## Provided text
⟨
From 8e12803ea1d49375c358b6eeafc5cc16a6416197 Mon Sep 17 00:00:00 2001
From: BennyKok <itechbenny@gmail.com>
Date: Thu, 1 Aug 2024 20:43:21 -0700
Subject: [PATCH] Retry logic when calling api (#57)

* fix: retry logic, bypass logfire, clean up log

* fix: max_retries and retry_delay_multiplier, do not throw when pass the retry failed
---
 custom_routes.py | 249 ++++++++++++++++++++++++++++++-----------------
 requirements.txt |   2 +-
 2 files changed, 160 insertions(+), 91 deletions(-)

diff --git a/custom_routes.py b/custom_routes.py
index 915a5fc..99207f8 100644
--- a/custom_routes.py
+++ b/custom_routes.py
@@ -22,17 +22,97 @@ from typing import Dict, List, Union, Any, Optional
 from PIL import Image
 import copy
 import struct
+from aiohttp import ClientError
+import atexit
+
+# Global session
+client_session = None
+
+# def create_client_session():
+#     global client_session
+#     if client_session is None:
+#         client_session = aiohttp.ClientSession()
+        
+async def ensure_client_session():
+    global client_session
+    if client_session is None:
+        client_session = aiohttp.ClientSession()
+
+async def cleanup():
+    global client_session
+    if client_session:
+        await client_session.close()
+        
+def exit_handler():
+    print("Exiting the application. Initiating cleanup...")
+    loop = asyncio.get_event_loop()
+    loop.run_until_complete(cleanup())
+
+atexit.register(exit_handler)
+
+max_retries = int(os.environ.get('MAX_RETRIES', '3'))
+retry_delay_multiplier = float(os.environ.get('RETRY_DELAY_MULTIPLIER', '2'))
+
+print(f"max_retries: {max_retries}, retry_delay_multiplier: {retry_delay_multiplier}")
+
+async def async_request_with_retry(method, url, **kwargs):
+    global client_session
+    await ensure_client_session()
+    retry_delay = 1  # Start with 1 second delay
+
+    for attempt in range(max_retries):
+        try:
+            async with client_session.request(method, url, **kwargs) as response:
+                response.raise_for_status()
⟩
## Given data
⟨
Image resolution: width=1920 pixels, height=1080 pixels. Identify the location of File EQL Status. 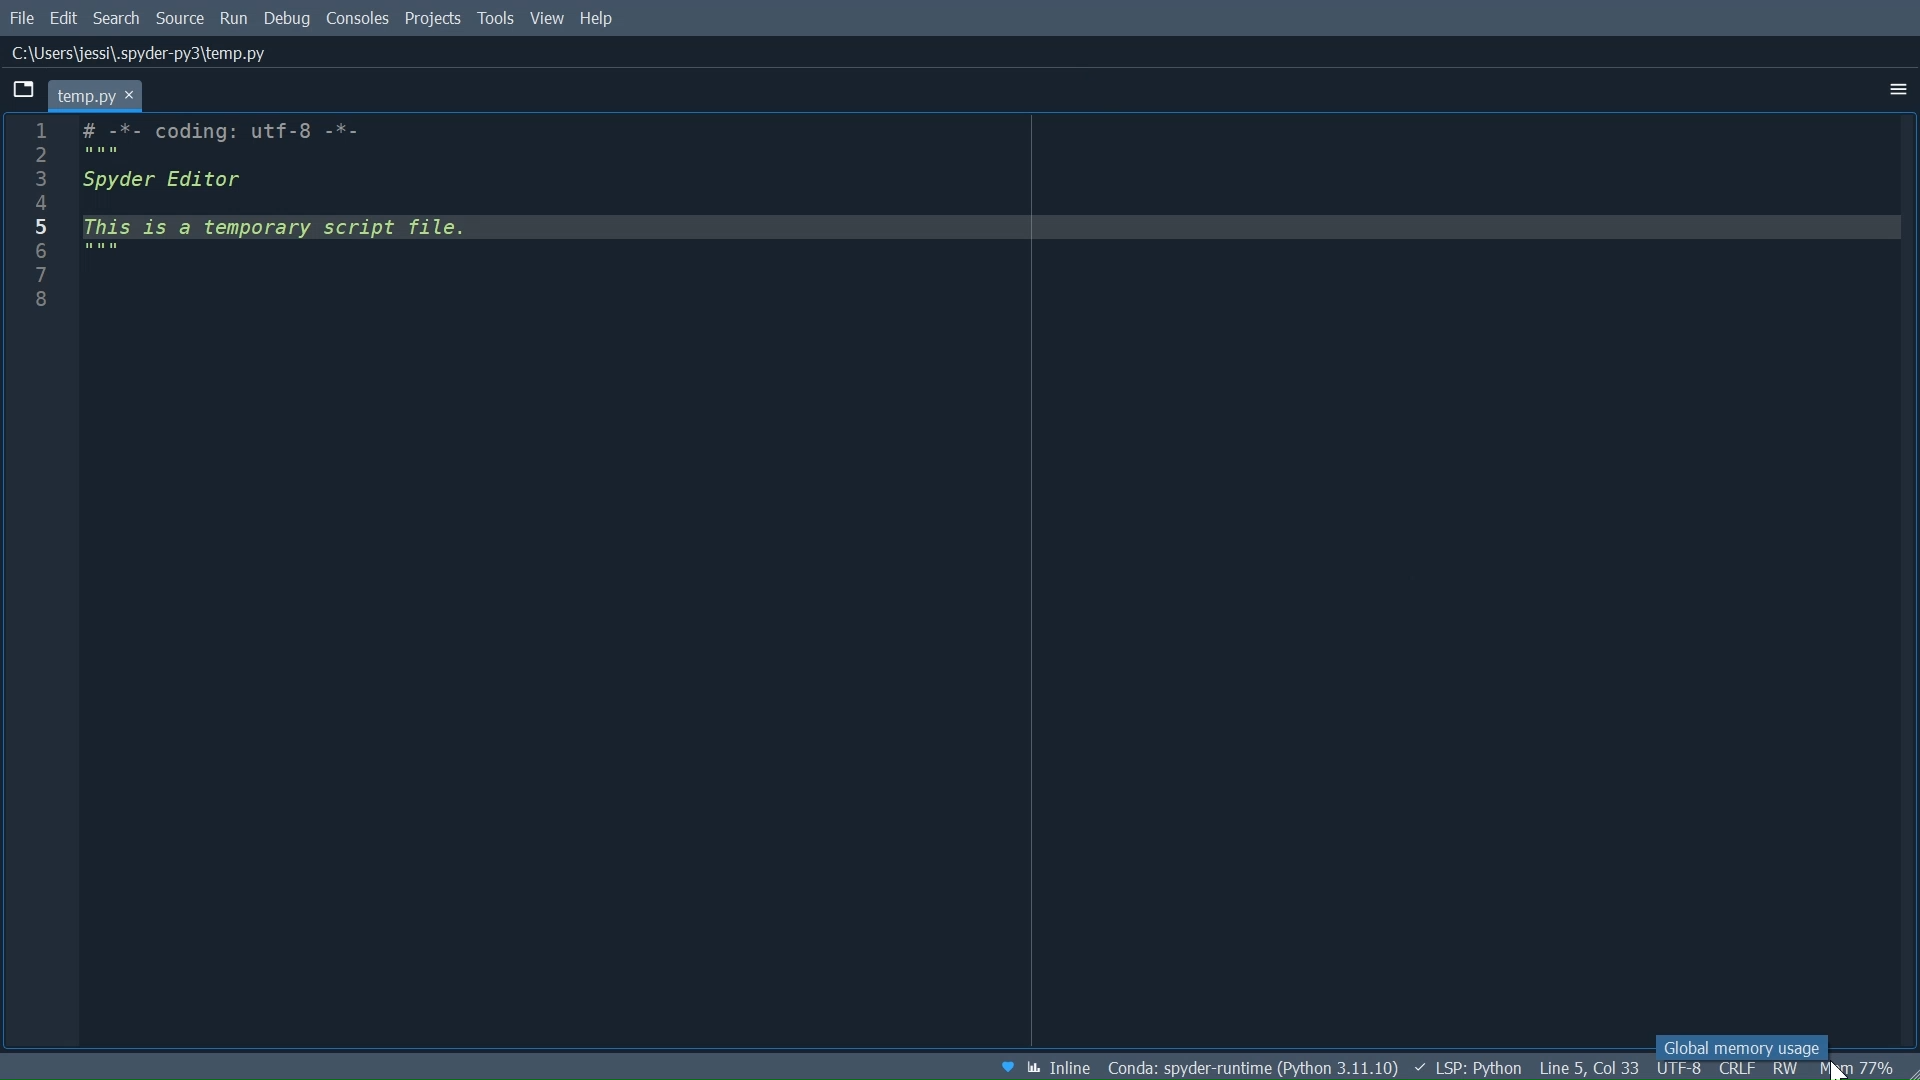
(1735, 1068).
⟩
## Tasks to perform
1. Can you condense the paragraph of the retry logic patch that begins "custom_routes.py | 249" into a short bulleted list that keeps its figures?
2. Could you carry on the retry logic patch from the line after its last one shown?

## In response
1.
- custom_routes.py: 249 lines changed
- requirements.txt: 2 lines changed
- Total: 2 files changed, 160 insertions, 91 deletions

2.
+                return response
+        except ClientError as e:
+            if attempt == max_retries - 1:
+                logger.error(f"Request failed after {max_retries} attempts: {e}")
+                # raise
+            logger.warning(f"Request failed (attempt {attempt + 1}/{max_retries}): {e}")
+            await asyncio.sleep(retry_delay)
+            retry_delay *= retry_delay_multiplier  # Exponential backoff
 
 from logging import basicConfig, getLogger
-import logfire
-# if os.environ.get('LOGFIRE_TOKEN', None) is not None:
-logfire.configure(
-    send_to_logfire="if-token-present"
-)
-# basicConfig(handlers=[logfire.LogfireLoggingHandler()])
-logfire_handler = logfire.LogfireLoggingHandler()
-logger = getLogger("comfy-deploy")
-logger.addHandler(logfire_handler)
+
+# Check for an environment variable to enable/disable Logfire
+use_logfire = os.environ.get('USE_LOGFIRE', 'false').lower() == 'true'
+
+if use_logfire:
+    try:
+        import logfire
+        logfire.configure(
+            send_to_logfire="if-token-present"
+        )
+        logger = logfire
+    except ImportError:
+        print("Logfire not installed or disabled. Using standard Python logger.")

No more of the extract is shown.